Home > Uncategorized > The difference is significant

The difference is significant

A statement that invariably appears in the published results of empirical studies comparing some property of two or more sets of numbers is that the difference is significant (if the difference is not significant, the paper is unlikely to be published). Here, the use of the word significant is the shortened form of the term statistically significant.

It is possible that two sets of measurements just so happen to have, for instance, the same/different mean value. Statistical significance is an estimate of the likelihood that an observed result is unlikely to have occurred by chance. The mechanics of calculating a numeric value for statistical significance can be complicated; the commonly seen p-value applies to a particular kind of statistical significance.

The fact that a difference is unlikely to have occurred by chance does not mean that the magnitude of the difference is of any practical use, or of any theoretical interest.

How large must a difference be to make it of practical use?

When I was in the business of selling code optimization tools for microcomputer software, a speed/code size improvement of at least 10% was needed before a worthwhile number of people were likely to pay for the software (a few would pay for less, and a few wanted more improvements before they would pay). I would not be surprised to find that very different percentages were applicable in other developer ecosystems.

In software engineering research papers, presentation of the practical use of work is often nothing more than a marketing pitch by the authors, not a list of estimated usefulness for different software ecosystems.

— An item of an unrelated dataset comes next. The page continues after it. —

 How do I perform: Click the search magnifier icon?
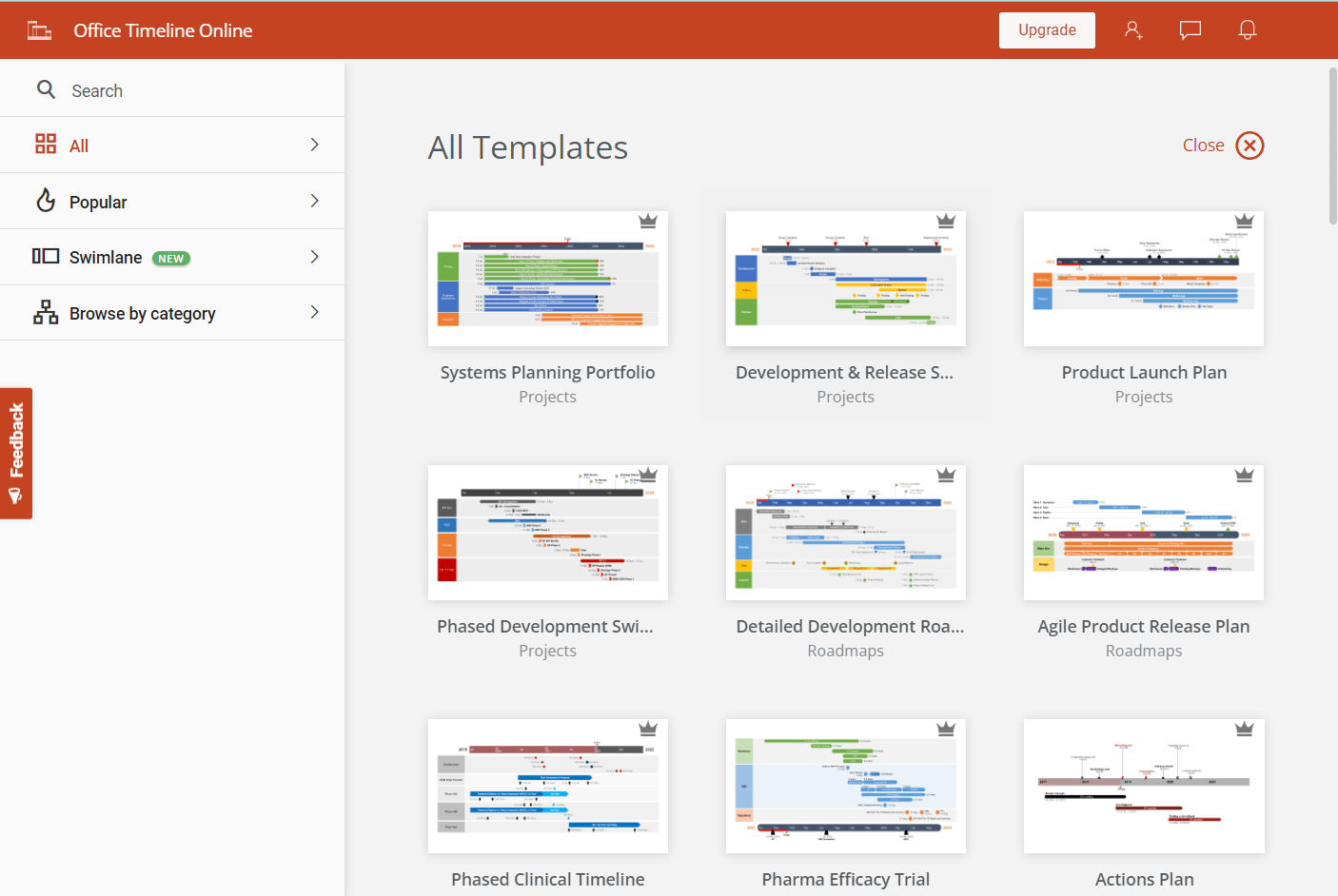[46, 89]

These days the presentation of material in empirical software engineering papers is often organized around a series of research questions, e.g., “How does X vary across projects?”, “Does the presence of X significantly impact the issue resolution time?”. One or more of these research questions are pitched as having practical relevance, and the statistical significance of the results is presented as vindication of this claimed relevance. Getting a paper published requires that those asked to review agree that the questions it asks and answers are interesting.

This method of paper organization and presentation is not unique to researchers in software engineering. To attract funding, all researchers need to actively promote the value of their wares.

The problem I have with software engineering papers is the widespread use of simplistic techniques (e.g., a Wilcoxon signed-rank test to check the significance of the difference between the means of two samples), and reporting little more than p-value significance; yes, included plots may sometimes be visually appealing, but other times just confused.

If researchers fitted regression models to their data, it becomes possible to estimate the contribution made by each of the attributes measured to the observed behavior. Surprisingly often, the size of the contribution is relatively small, while still being statistically significant.

By not building regression models, software researchers are cluttering up the list of known statistically significant behaviors with findings about factors whose small actual contribution makes it unlikely that they will be of practical interest.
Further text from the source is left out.